DATA SUPPLIED ::

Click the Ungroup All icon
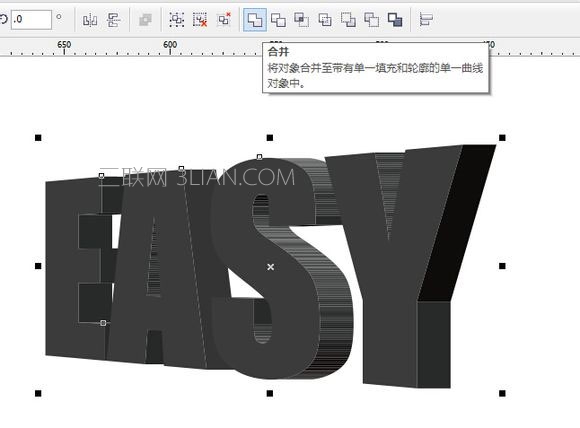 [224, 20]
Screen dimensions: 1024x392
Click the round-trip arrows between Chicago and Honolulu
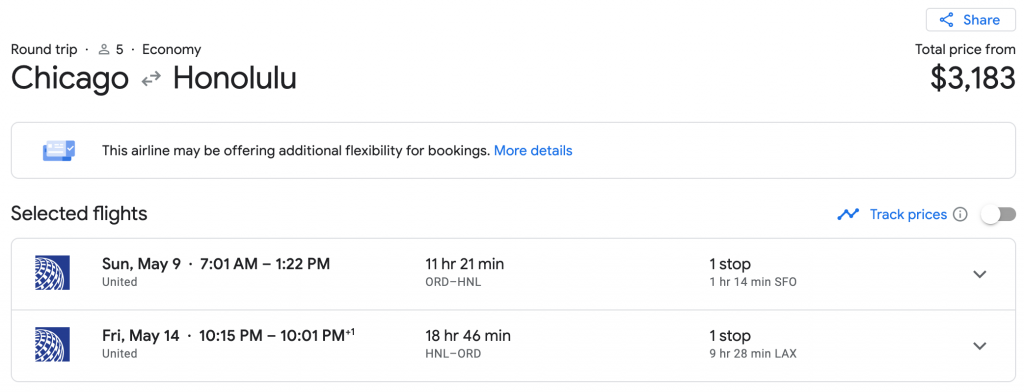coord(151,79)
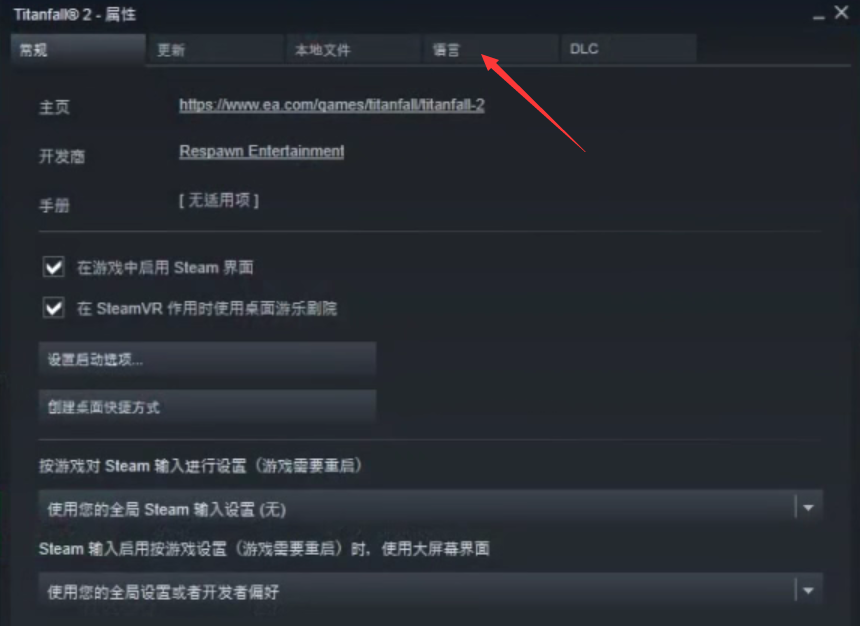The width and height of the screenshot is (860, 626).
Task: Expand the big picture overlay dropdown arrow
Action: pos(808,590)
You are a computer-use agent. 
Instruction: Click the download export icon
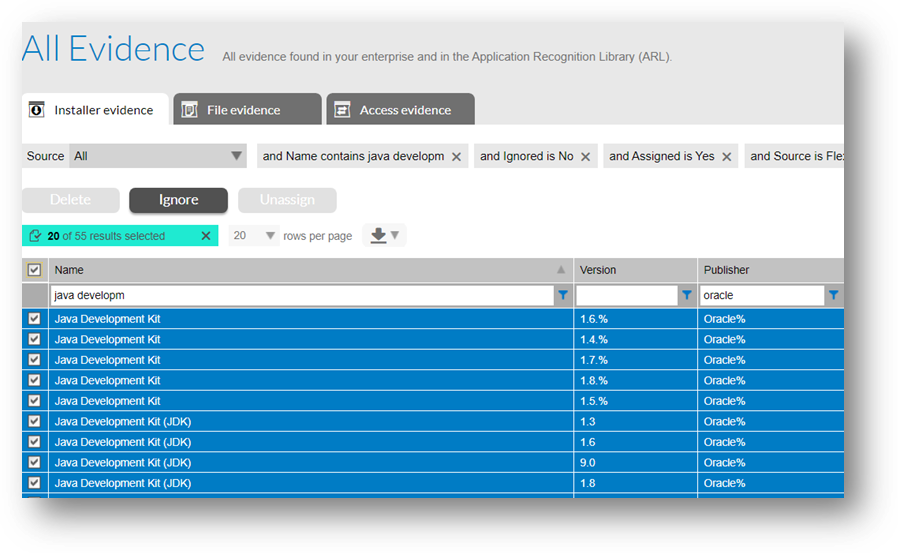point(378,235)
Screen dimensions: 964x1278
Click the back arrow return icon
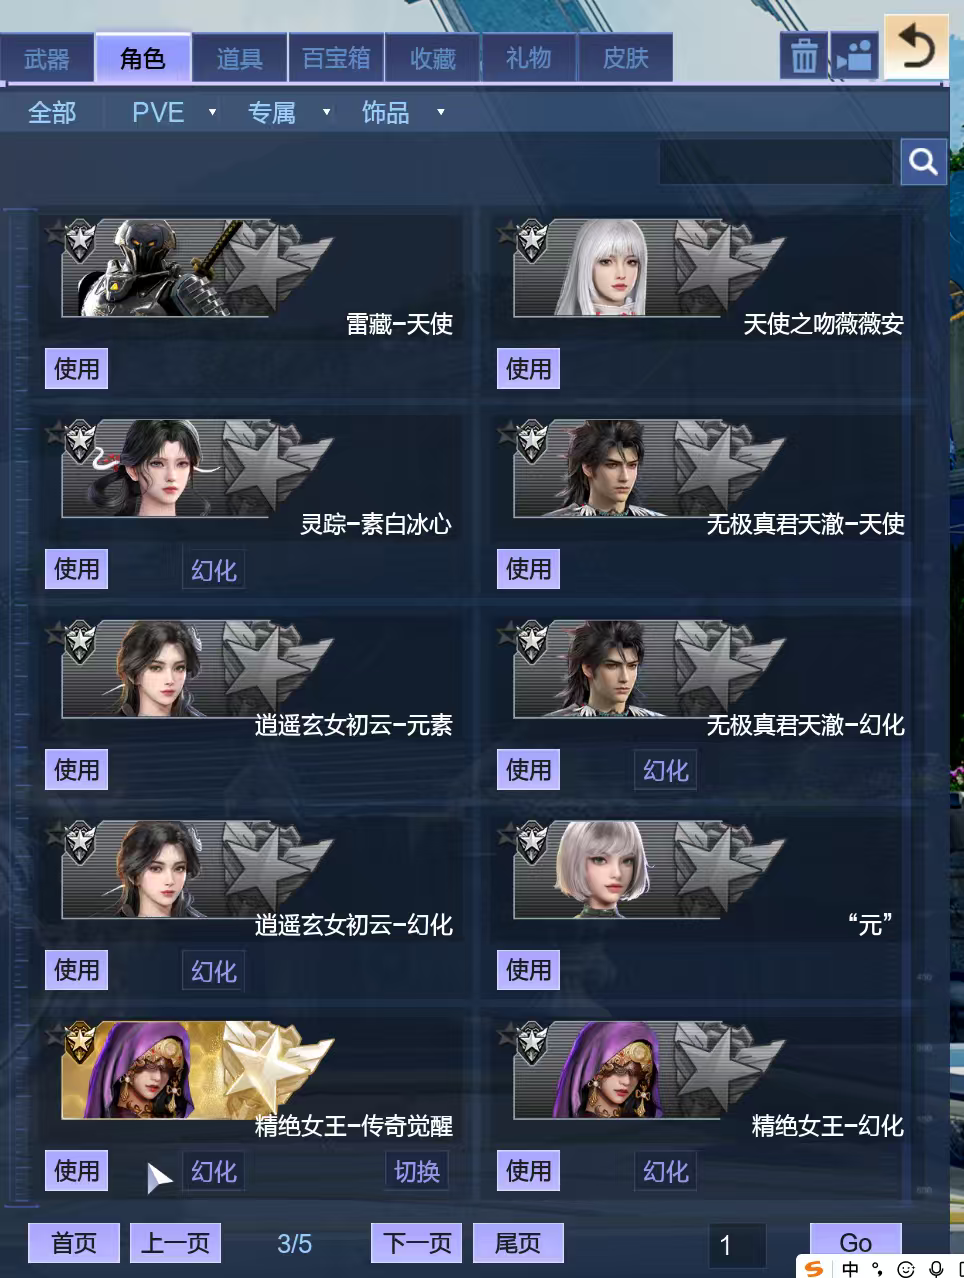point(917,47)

WHAT THE TASK ASKS ::
Copy the records word for word, leaving out the pictures.

TASK OUTPUT ::
Click the Ungroup All icon
 [224, 20]
Screen dimensions: 1024x392
Click the round-trip arrows between Chicago and Honolulu
coord(151,79)
The width and height of the screenshot is (860, 626).
Task: Expand the big picture overlay dropdown arrow
Action: pos(808,590)
You are a computer-use agent. 
Instruction: Click the download export icon
point(378,235)
Screen dimensions: 964x1278
Click the back arrow return icon
point(917,47)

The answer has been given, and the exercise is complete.